As niche dating apps continue to jostle for market share (there's an app now for dating on airplanes, called Wingman), 3nder has tapped into the millennial generation's increasingly open-minded, sex-positive attitudes, making a name for itself as a discreet tool for those seeking out novel sexual experiences.

3nder seems to be tapping into a new wave of sex-positive thinking

What started as founder Dimo Trifonov's social experiment has become an increasingly popular matchmaking tool. The app launched in the UK in July 2014 with a 60,000-count waiting list. Since then it has expanded to parts of the US, primarily New York City and California, and now boasts more than 700,000 users, according to the company. It's no Tinder, which has an estimated 50 million users. It's growing at a brisk pace, however; the company says it has 17,000 new downloads per week with no marketing (and no Android version of the app until December).

As 3nder grows, the tech world has taken notice. On Monday the company announced a $500,000 investment from a pair of angel investors. According to a press release:

3nder, formerly known as the threesome app, is expanding to serve its real purpose.

Our perception of love is evolving beyond social norms. 3nder helps singles and couples open up to their sexualities, elevated away from social pressure. It is a place where humans do not have to abide by the artificial rules of an ageing morality. It gives curious couples and singles a beautiful space to show their true selves, explore their sexualities, and discover like-minded humans.
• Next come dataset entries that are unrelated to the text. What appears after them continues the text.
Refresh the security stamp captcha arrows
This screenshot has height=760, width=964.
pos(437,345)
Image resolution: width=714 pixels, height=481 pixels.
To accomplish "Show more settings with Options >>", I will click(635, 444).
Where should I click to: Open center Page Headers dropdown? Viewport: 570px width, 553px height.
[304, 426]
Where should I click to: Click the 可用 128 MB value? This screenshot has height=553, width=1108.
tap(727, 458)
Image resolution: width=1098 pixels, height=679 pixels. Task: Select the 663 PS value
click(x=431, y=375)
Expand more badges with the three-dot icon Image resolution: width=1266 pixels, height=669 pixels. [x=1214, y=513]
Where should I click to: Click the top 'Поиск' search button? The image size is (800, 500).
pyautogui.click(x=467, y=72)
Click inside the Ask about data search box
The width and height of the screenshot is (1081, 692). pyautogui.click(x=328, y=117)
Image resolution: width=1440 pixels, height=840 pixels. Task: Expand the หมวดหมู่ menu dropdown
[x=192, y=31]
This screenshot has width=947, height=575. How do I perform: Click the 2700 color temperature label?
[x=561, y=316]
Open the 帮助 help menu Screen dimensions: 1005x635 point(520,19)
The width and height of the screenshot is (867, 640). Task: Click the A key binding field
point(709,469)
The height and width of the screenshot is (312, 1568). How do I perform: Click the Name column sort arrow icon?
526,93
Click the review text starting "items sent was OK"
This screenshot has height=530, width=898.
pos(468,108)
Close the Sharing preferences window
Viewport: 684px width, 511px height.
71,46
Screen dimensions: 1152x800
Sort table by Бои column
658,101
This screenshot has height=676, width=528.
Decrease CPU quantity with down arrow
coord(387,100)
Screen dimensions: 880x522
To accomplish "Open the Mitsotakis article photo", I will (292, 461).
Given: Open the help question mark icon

3nder seems to be tapping into a new wave of sex-positive thinking. A study released in August by the British market research company YouGov found that among 18-24 year-olds polled in the UK, a robust 49 percent did not identify as entirely straight. Among this group, 43 percent identified as neither entirely straight nor entirely gay according to the Kinsey scale, a rating system used to measure degrees of heterosexuality and homosexuality, with 0 being completely heterosexual and 6 being completely homosexual. Among the next-oldest age bracket, individuals aged 25-39, a slim 29 percent identified as anything other than either entirely straight or entirely gay. And among the general population, a buttoned-up 72 percent identified as 100% straight.

Though the study's methodology has gotten some pushback for using a relatively outdated metric, it holds that the tendency to rigidly define one's sexual identity is sharply declining among younger adults.

New York magazine recently published a cover story about the relative open-mindedness of the rising generation when it comes to their sexual identities. The magazine polled more than 700 current college students across the US about their sex lives, and while their attitudes were predictably varied, authors Lauren Kern and Noreen Malone came away with "a sense of optimism about the many ways for young people to explore their own identities and sexuality, to figure out who they are and whom they want to love."

Trifonov, born in Bulgaria in 1990, founded the app with an appreciation for individual choice. "Everyone can decide for herself what's wrong and right," he said. "It creates a more open mindset about the world, not just about sexuality," he said, referring to our networked world. "Thanks to it, humans started to accept the new, and different. Different doesn't have a negative connotation anymore."